In the records, substitute "Launch" for "Open" in the part that opens with the line containing "You are a computer-use agent." and closes with the line containing "(x=36, y=479)". Give those lines again, otherwise unchanged and without the pictures.

> DATA PROVIDED:

....

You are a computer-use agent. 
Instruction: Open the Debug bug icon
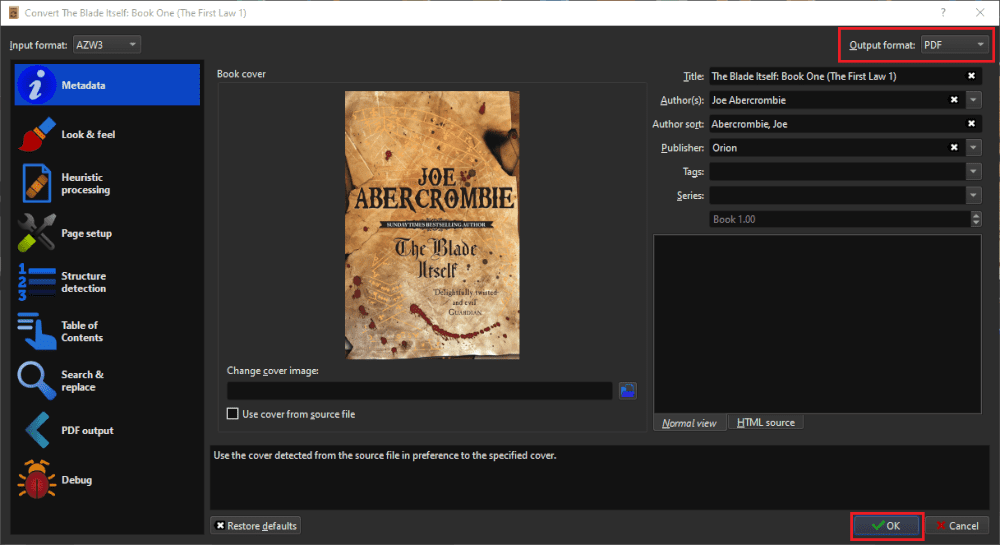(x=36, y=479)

....

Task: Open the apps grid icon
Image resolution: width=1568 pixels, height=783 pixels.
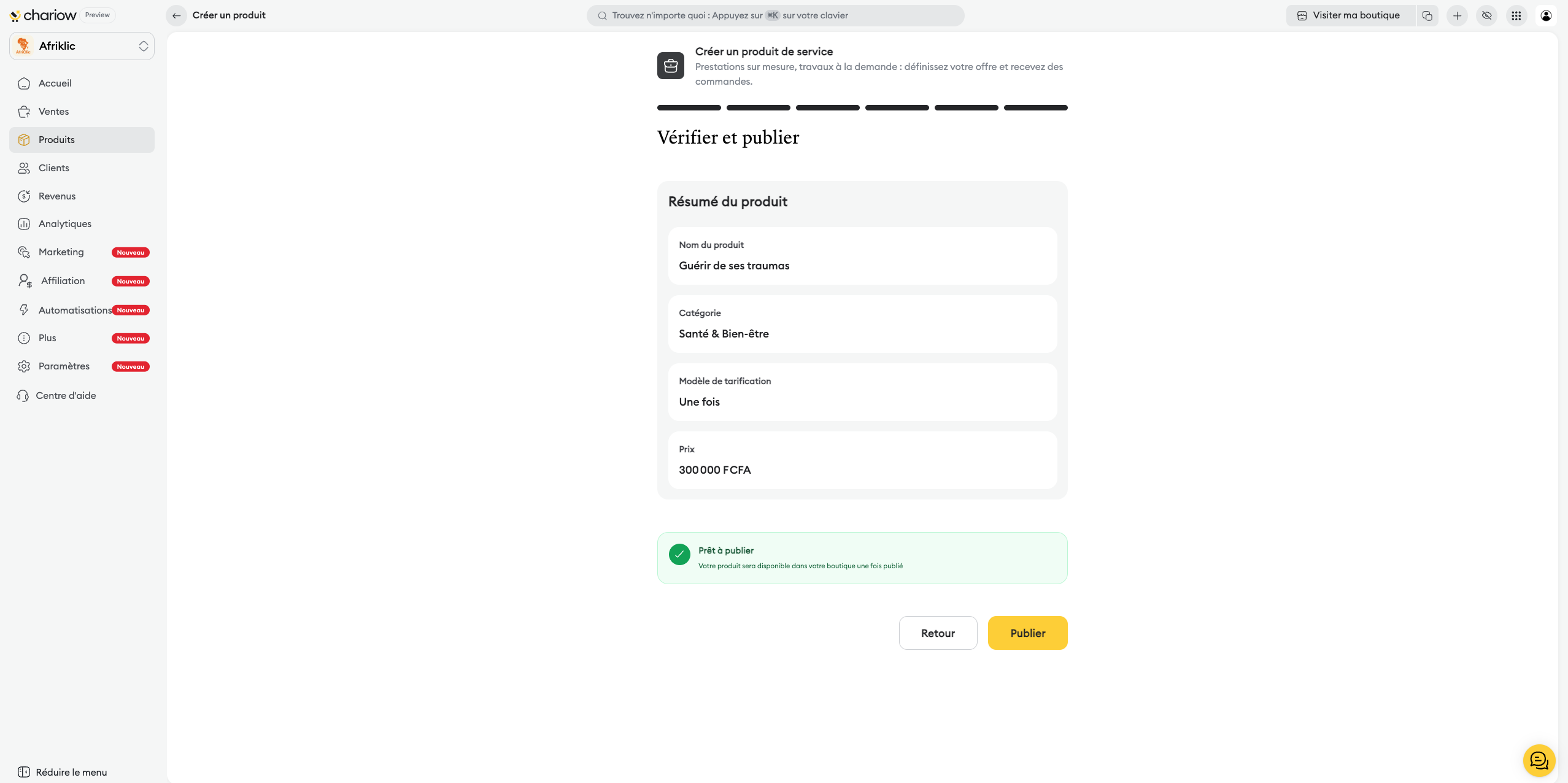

....

> EXERCISE ANSWER:
You are a computer-use agent. 
Instruction: Launch the Debug bug icon
(x=36, y=479)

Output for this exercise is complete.